DATA FOR PROCESSING —
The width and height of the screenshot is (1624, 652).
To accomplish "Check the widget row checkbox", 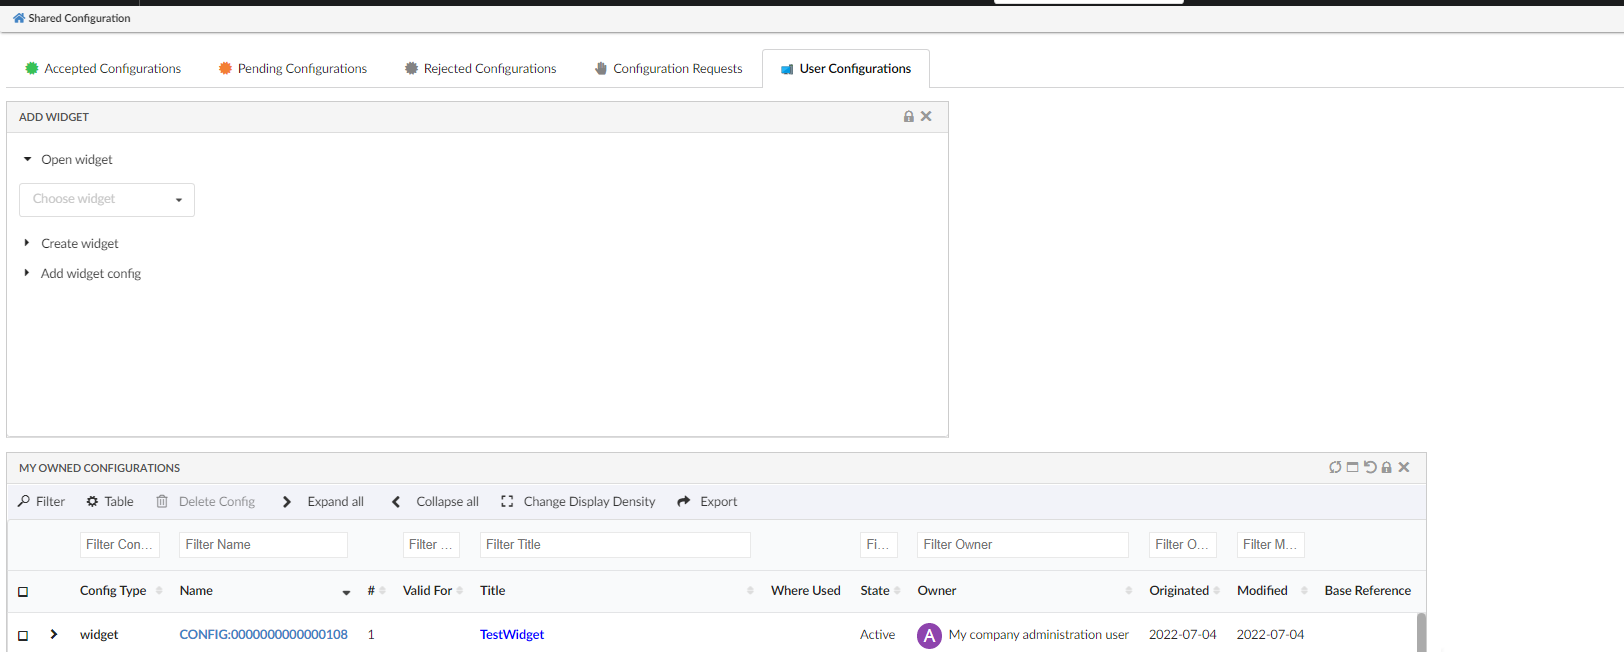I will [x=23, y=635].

==

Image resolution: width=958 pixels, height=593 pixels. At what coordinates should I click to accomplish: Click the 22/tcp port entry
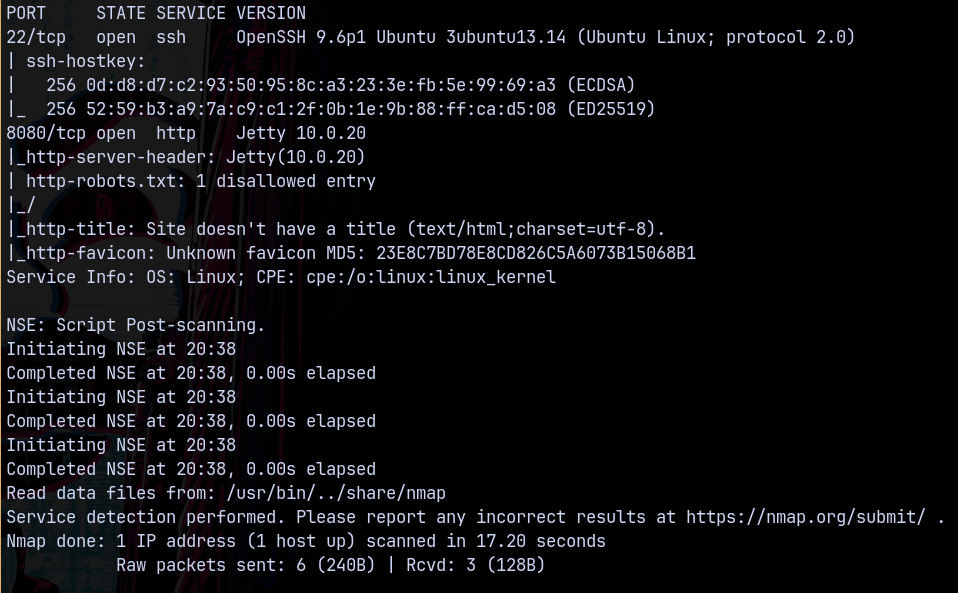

==

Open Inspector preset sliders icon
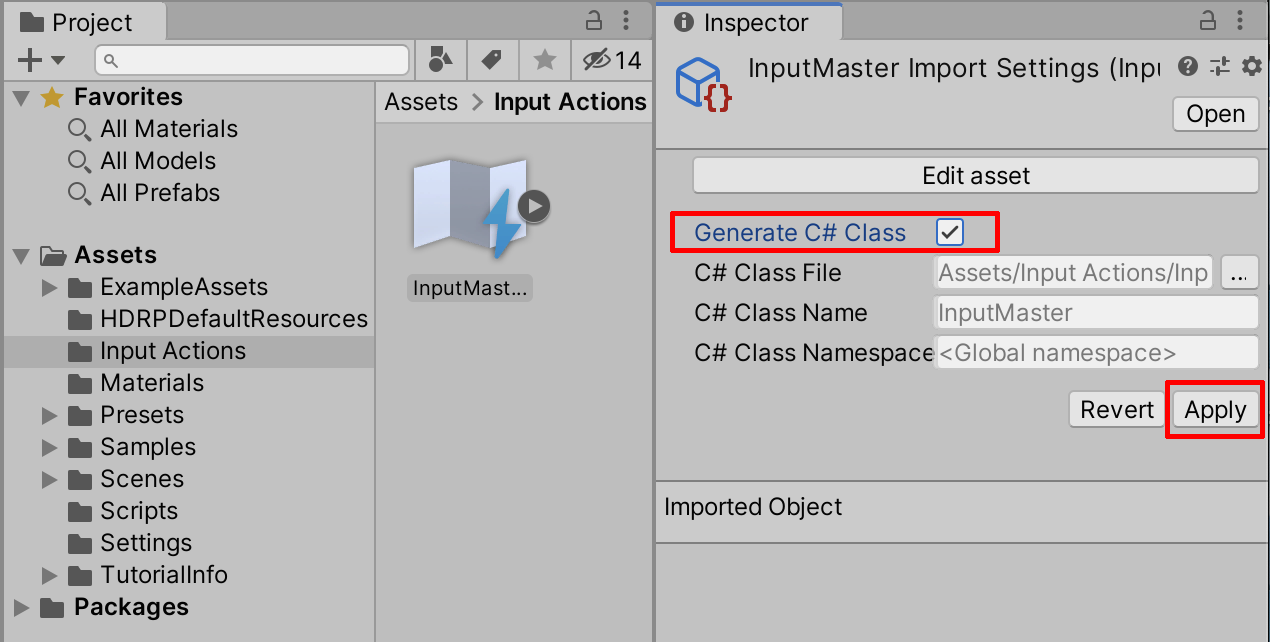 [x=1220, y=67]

TASK PROMPT — Show all lines above holding "height".

ANSWER SPACE —
The width and height of the screenshot is (1624, 652).
Image resolution: width=958 pixels, height=593 pixels. At what coordinates should I click to accomplish: Click the 22/tcp port entry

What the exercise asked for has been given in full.